There was a significant improvement in all four domains of the mental health field, which was surprising, given that in previous studies the improvement in the mental spheres is confusing. In a cross-sectional study published by Vetter et al. , participants with MetS that were enrolled in a primary care-based weight reduction trial concluded that MetS was not associated with HRQoL as assessed using two generic instruments. However, a cross-sectional study published by Roohazfza et al.  in an Isfahan Cohort Study concluded the association of MetS with depression, anxiety, psychological distress, and quality of life. These differences may be due to the study design and the questionnaires used; our study shows that in the RCTs analyzed, after an intensive intervention in individuals with MetS, scores on the mental dimensions of the SF-36 questionnaire were better in the intervention group than in the control group.
This study had some limitations that need to be highlighted. First was the duration of the intervention, because the longest study was 36 weeks and did not show whether the improvement in quality of life was maintained over time. Second was the low number of RCTs published on these subjects and the small sample size included. We tried to overcome this limitation by performing the meta-analysis, which includes more than 600 individuals, and has therefore become one of our strengths. Third, the study of the differences between women and men is essential when discussing HRQoL and MetS. However, the characteristics of the studies did not allow the analyses to be carried out by sex. Furthermore, given the small sample size and the small number of selected articles, it would be possible to increase the variability. Finally, some analysis presents high heterogeneity, and due to the scarcity of articles it is not possible to unravel the differences between the different types of intervention and their duration. We believe that the results of the meta-analysis are promising, however, more and better research is needed in order to decrease the heterogeneity of the analyses.

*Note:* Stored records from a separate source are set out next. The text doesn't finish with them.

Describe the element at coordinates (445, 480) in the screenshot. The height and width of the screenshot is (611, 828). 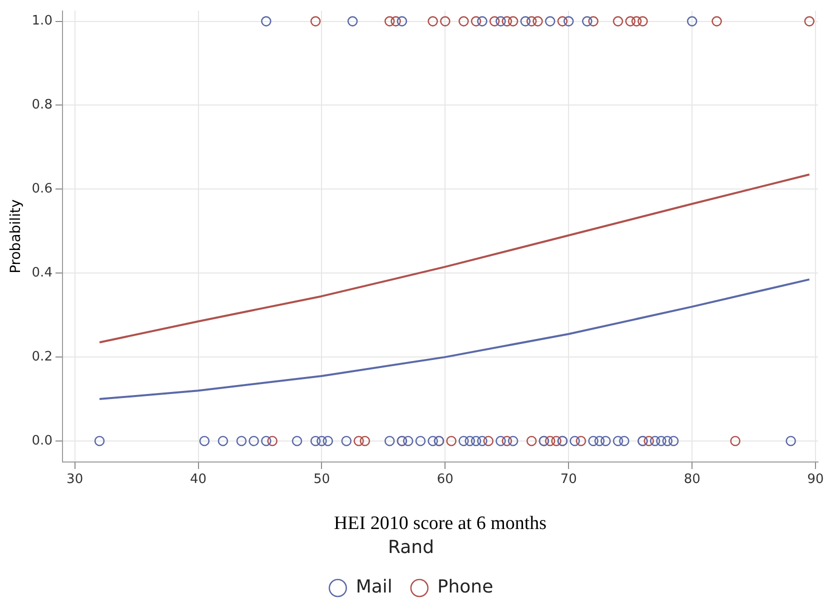
I see `x-tick-label: 60` at that location.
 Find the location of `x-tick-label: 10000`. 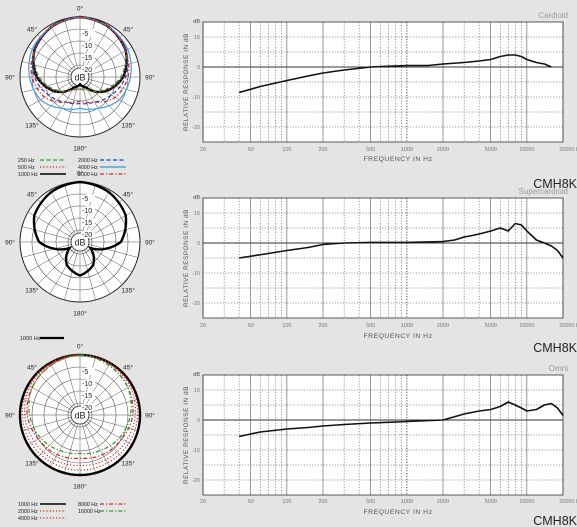

x-tick-label: 10000 is located at coordinates (526, 502).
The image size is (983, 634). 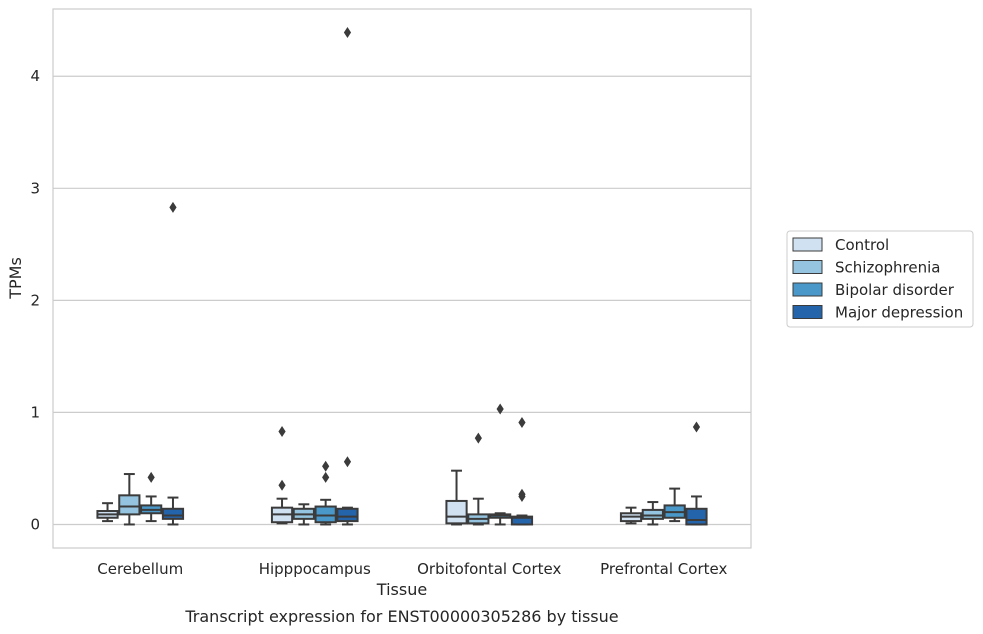 I want to click on legend-frame, so click(x=880, y=279).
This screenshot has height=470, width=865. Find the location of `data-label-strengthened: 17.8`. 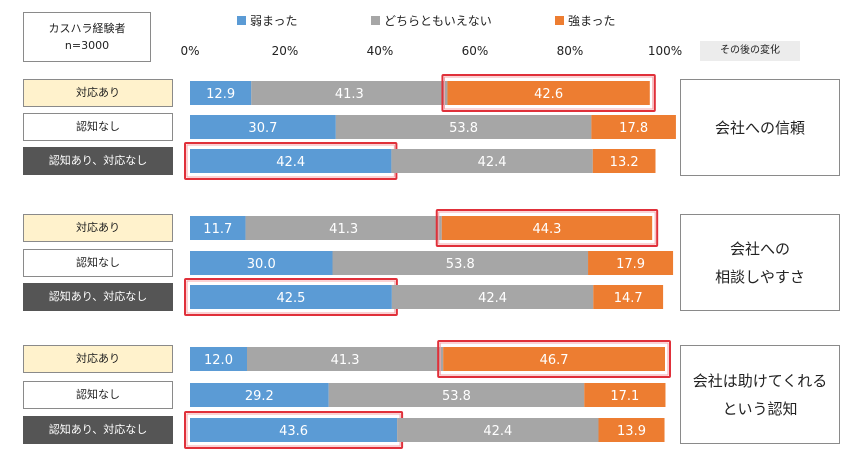

data-label-strengthened: 17.8 is located at coordinates (634, 128).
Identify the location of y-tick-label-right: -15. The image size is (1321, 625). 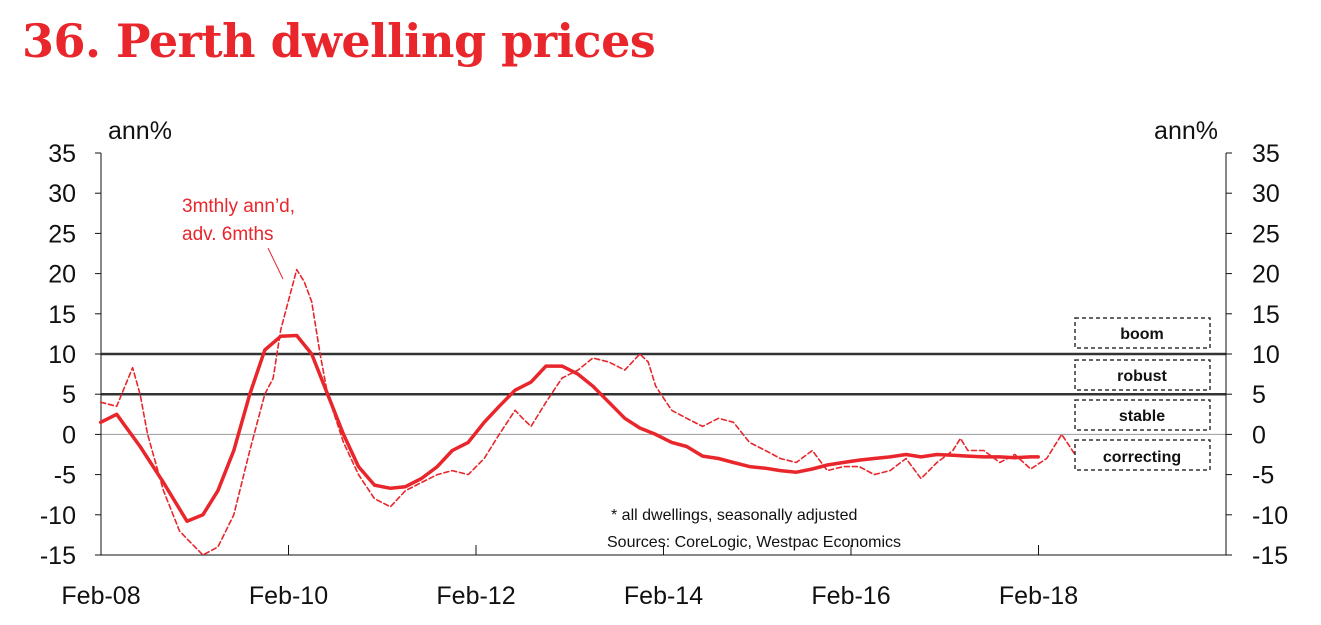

An additional strength of this study was the inclusion of only published studies reporting SF-36 scores. SF-36 has been translated and validated in more than 50 countries and is the most commonly used measure. However, this was the first meta-analysis published on the impact of a lifestyle intervention on HRQoL in subjects with MetS, and it seems clear that there is a publication bias and significant heterogeneity in the evaluation of physical spheres. As such, the promising results detected in this meta-analysis are extremely important but they should be interpreted with caution. It is necessary to carry out further research in this field.